> [The task]
Convert the material below into a JSON list of strings, with one string per line and blank lines omitted.
◇ ◇ ◇ ◇ ◇
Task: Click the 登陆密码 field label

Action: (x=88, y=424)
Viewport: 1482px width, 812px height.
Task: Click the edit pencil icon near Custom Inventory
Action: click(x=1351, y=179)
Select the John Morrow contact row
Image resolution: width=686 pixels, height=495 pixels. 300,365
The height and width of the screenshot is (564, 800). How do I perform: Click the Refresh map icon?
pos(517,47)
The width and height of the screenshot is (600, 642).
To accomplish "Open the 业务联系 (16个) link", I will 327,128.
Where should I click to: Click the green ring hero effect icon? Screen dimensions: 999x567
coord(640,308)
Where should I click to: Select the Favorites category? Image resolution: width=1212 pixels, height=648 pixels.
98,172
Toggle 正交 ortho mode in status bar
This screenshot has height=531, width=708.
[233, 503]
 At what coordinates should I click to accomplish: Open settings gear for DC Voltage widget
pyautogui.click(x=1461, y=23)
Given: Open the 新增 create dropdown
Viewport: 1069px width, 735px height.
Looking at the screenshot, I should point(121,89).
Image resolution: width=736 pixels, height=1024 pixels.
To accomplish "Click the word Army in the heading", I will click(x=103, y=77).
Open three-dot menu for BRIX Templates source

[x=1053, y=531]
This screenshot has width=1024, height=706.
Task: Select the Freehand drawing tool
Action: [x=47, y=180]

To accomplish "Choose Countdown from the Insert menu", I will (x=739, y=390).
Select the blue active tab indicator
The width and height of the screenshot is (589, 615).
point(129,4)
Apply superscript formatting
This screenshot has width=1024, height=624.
◇ ◇ ◇ ◇ ◇
> [Solution below]
[
  "Task: Click the 登陆密码 field label",
  "Action: (x=88, y=424)",
  "Viewport: 1482px width, 812px height.",
  "Task: Click the edit pencil icon near Custom Inventory",
  "Action: click(x=1351, y=179)",
  "Select the John Morrow contact row",
  "Image resolution: width=686 pixels, height=495 pixels. 300,365",
  "The height and width of the screenshot is (564, 800). How do I perform: Click the Refresh map icon?",
  "pos(517,47)",
  "The width and height of the screenshot is (600, 642).",
  "To accomplish \"Open the 业务联系 (16个) link\", I will 327,128.",
  "Where should I click to: Click the green ring hero effect icon? Screen dimensions: 999x567",
  "coord(640,308)",
  "Where should I click to: Select the Favorites category? Image resolution: width=1212 pixels, height=648 pixels.",
  "98,172",
  "Toggle 正交 ortho mode in status bar",
  "This screenshot has height=531, width=708.",
  "[233, 503]",
  " At what coordinates should I click to accomplish: Open settings gear for DC Voltage widget",
  "pyautogui.click(x=1461, y=23)",
  "Given: Open the 新增 create dropdown",
  "Viewport: 1069px width, 735px height.",
  "Looking at the screenshot, I should point(121,89).",
  "Image resolution: width=736 pixels, height=1024 pixels.",
  "To accomplish \"Click the word Army in the heading\", I will click(x=103, y=77).",
  "Open three-dot menu for BRIX Templates source",
  "[x=1053, y=531]",
  "This screenshot has width=1024, height=706.",
  "Task: Select the Freehand drawing tool",
  "Action: [x=47, y=180]",
  "To accomplish \"Choose Countdown from the Insert menu\", I will (x=739, y=390).",
  "Select the blue active tab indicator",
  "The width and height of the screenshot is (589, 615).",
  "point(129,4)",
  "Apply superscript formatting",
  "This screenshot has width=1024, height=624."
]